Domingo, 19 Mai 2024

Lições da ocupação

Seria prudente que a classe política e as autoridades em geral analisassem com atenção redobrada cada um dos pontos da pauta de reivindicações apresentada pelo grupo de manifestantes que ocupou a Assembleia nos últimos 12 dias. Os dez pontos da pauta, em certa medida, sintetizam o clamor das ruas.
 
Embora o pleito que pede o fim da cobrança do pedágio da Terceira Ponte tenha se tornado o carro-chefe dos protestos na Grande Vitória, o processo de ocupação do prédio do legislativo estadual trouxe à tona outras demandas, além de desvelar o despreparo do governo e das instituições, que não souberam lidar com o fenômeno das ruas. 
 
Quando os primeiros 30 mil manifestantes tomaram o asfalto no dia 17 de junho, governo e instituições levaram um tremendo susto. Três dias depois, mais de 100 mil "invadiriam" às ruas, na maior manifestação proporcional do país, desde que a onda de protestos teve início no país.
 
No primeiro momento, o governo foi pragmático com os protestos.

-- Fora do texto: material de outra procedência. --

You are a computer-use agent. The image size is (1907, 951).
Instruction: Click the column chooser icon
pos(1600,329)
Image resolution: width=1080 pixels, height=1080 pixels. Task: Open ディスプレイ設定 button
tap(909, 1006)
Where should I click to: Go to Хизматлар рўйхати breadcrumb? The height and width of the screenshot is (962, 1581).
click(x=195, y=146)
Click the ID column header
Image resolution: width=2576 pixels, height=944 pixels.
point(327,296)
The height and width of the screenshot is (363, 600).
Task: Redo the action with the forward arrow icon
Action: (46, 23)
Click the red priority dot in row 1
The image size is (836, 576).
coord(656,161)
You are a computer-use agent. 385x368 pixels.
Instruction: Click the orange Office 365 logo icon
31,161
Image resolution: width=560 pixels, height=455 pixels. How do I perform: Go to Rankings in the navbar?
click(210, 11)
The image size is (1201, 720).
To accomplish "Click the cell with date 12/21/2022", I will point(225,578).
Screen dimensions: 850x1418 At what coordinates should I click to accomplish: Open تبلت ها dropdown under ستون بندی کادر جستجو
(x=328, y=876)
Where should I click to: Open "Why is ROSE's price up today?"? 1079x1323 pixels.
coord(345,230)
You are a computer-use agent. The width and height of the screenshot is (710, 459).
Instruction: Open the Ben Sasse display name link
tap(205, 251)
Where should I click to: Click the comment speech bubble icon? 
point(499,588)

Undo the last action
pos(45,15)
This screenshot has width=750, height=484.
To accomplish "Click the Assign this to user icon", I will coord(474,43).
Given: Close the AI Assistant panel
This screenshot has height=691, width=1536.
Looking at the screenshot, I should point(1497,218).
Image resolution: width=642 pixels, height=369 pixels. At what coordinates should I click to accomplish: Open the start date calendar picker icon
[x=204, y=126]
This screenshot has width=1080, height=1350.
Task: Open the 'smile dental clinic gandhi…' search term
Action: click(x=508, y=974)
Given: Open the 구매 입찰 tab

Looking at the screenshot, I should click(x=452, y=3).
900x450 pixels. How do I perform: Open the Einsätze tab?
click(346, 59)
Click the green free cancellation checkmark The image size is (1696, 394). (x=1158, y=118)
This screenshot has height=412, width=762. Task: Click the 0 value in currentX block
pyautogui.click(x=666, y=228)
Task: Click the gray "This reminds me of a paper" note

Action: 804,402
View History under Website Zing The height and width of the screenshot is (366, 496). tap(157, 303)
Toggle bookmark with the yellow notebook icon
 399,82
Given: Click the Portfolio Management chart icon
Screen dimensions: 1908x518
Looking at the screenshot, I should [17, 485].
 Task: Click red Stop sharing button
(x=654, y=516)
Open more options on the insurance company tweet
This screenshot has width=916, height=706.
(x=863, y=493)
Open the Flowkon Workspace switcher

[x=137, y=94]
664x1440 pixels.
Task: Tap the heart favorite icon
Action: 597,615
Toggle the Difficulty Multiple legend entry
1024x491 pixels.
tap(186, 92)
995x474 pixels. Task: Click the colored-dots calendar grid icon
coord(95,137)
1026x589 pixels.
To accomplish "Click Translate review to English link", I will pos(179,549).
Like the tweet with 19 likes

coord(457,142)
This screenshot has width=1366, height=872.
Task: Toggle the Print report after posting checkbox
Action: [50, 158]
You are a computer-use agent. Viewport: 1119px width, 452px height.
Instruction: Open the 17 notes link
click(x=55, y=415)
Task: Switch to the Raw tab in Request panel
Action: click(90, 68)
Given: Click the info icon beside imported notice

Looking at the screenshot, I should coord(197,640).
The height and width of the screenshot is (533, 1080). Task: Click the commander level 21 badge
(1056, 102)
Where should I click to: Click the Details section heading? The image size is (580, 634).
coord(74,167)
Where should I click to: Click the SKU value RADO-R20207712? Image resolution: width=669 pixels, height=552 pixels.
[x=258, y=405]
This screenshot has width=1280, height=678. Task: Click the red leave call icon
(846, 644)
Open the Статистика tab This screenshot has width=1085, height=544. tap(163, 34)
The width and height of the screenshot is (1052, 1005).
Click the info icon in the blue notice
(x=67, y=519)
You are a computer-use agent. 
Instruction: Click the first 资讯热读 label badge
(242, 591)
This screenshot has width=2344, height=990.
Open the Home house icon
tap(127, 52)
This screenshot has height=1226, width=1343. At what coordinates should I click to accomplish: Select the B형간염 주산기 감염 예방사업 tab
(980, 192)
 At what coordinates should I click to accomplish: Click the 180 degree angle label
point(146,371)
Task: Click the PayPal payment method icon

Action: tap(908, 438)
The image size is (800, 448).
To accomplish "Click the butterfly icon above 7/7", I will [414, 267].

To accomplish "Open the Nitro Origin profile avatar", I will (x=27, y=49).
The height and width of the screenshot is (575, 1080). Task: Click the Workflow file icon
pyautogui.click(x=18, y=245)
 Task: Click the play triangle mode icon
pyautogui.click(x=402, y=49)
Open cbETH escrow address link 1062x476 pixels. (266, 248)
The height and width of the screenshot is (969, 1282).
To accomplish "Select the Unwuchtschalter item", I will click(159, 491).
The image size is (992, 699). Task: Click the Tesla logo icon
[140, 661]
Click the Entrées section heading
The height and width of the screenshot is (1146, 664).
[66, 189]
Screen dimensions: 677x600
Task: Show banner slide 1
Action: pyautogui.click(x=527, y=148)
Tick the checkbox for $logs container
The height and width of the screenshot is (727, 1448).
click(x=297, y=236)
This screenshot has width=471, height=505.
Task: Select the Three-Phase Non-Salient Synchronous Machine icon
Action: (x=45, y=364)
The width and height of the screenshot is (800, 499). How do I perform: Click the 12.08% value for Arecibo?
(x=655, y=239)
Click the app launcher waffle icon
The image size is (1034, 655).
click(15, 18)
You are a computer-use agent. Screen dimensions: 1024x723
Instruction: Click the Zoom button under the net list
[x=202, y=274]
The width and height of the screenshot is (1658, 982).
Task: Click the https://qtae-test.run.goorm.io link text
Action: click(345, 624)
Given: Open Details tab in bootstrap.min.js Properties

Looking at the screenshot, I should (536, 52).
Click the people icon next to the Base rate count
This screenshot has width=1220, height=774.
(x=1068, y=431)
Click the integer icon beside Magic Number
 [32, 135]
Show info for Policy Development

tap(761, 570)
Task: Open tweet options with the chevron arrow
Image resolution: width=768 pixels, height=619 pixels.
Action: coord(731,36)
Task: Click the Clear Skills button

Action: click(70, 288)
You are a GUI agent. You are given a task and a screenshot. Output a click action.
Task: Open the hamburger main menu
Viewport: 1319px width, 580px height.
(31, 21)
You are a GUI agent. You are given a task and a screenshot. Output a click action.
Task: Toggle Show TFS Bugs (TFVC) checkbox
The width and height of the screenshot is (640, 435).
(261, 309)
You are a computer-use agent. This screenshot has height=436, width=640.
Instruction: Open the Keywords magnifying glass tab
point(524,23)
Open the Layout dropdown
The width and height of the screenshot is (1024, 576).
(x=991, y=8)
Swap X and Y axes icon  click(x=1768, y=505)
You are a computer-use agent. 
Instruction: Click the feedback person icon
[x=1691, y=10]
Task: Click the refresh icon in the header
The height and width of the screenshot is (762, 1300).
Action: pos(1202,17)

Usou a polícia para reprimir os manifestantes, apostando que a onda de protesto seria passageira e perderia força e intensidade na mesma velocidade que se avolumou nas ruas. 
 
Entretanto, as sistemáticas marchas viraram quase rotina na Capital capixaba. As pessoas já marcavam ou cancelavam seus compromissos de olho na agenda dos manifestantes, que usavam as redes sociais como canal de mobilização. Apesar dos transtornos (inevitáveis), boa parte da população continuava ou continua apoiando os protestos. 
 
Acuado e inábil para pavimentar um canal de interlocução com as ruas, o governo seguia perdido. No auge da desorientação, passou a criminalizar os protestos. A estratégia era minar a força do movimento, mostrando à opinião pública que a onda inicial de protestos fora "contaminada" por vândalos e arruaceiros. 
 
Não bastasse o clamor do asfalto, o governo enfrentava sua pior crise com o legislativo estadual que, surpreendentemente, num cochilo do Executivo, pôs na pauta o projeto de decreto legislativo que pede o fim da cobrança do pedágio na Terceira Ponte. 
 
O golpe mais agudo viria com a decisão, em bloco, dos deputados do PT que se posicionaram a favor do projeto do deputado Euclério Sampaio. A essa altura o pedetista tinha conseguido, com seu projeto, materializar uma das principais demandas da rua (o fim da cobrança do pedágio e todos os seus simbolismos) e, de quebra, abrir um racha na base de sustentação do governador Renato Casagrande, que passou a dividir a Assembleia, unânime até então, em dois blocos: os a favor e os contra o projeto.
 
Seria na sessão histórica do dia 2 de julho, tomada por manifestantes que acompanhavam atentamente o desfecho da votação, que se daria a ocupação da Assembleia. Os protestos deixavam provisoriamente as ruas para ocupar o prédio do legislativo. Não qualquer espaço, mas o gabinete da presidência da Casa. 
 
Após 12 dias de ocupação e 12 horas de negociação com o juiz Marcelo Loureiro e companhia, a ocupação da Casa foi encerrada ao meio-dia deste sábado (13) de forma pacífica. Menos pior para o governo e seus apoiadores.
 
Todo esse processo - que do primeiro ato de rua para cá já dura quase um mês -, fragilizou uns e fortaleceu outros. A pauta de reivindicações dos manifestantes revela, como numa fotografia, a imagem de autoridades e instituições pós-ocupação. 
 
Entre os que saíram mais desgastados desse processo, com base nos pontos da pauta, destaques para o governador Renato Casagrande, que não soube mediar o conflito e precisou recorrer a terceiros (leia-se desembargador Pedro Valls Feu Rosa, presidente do Tribunal de Justiça,) ; e para os 15 deputados que aceitaram a manobra do governo para obstruir o projeto de Euclério. 
 
Na lista dos fortalecidos, destaque para a população que tomou as ruas na marcha dos 100 mil.  O histórico ato mostrou o poder de mobilização das massas e pôs uma enorme pulga atrás das orelhas das autoridades. 
 
O destaque especial vai para o movimento "Ocupa Ales", que levou a insatisfação das ruas para dentro da Assembleia e defendeu com unhas e dentes as demandas populares. Em 12 dias de ocupação, eles deram uma senhora chacoalhada nunca vista nos três poderes, que precisaram se curvar aos 100 bravos resistentes, que preferem ser identificados coletivamente como grupo.